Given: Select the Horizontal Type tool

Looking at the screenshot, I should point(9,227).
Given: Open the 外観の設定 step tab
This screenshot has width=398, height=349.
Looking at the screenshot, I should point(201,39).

##############################

REQUIREMENT: With no line skipped, output the listing in full.

EXERCISE ANSWER:
Given: Select the Horizontal Type tool

Looking at the screenshot, I should point(9,227).
Given: Open the 外観の設定 step tab
This screenshot has width=398, height=349.
Looking at the screenshot, I should point(201,39).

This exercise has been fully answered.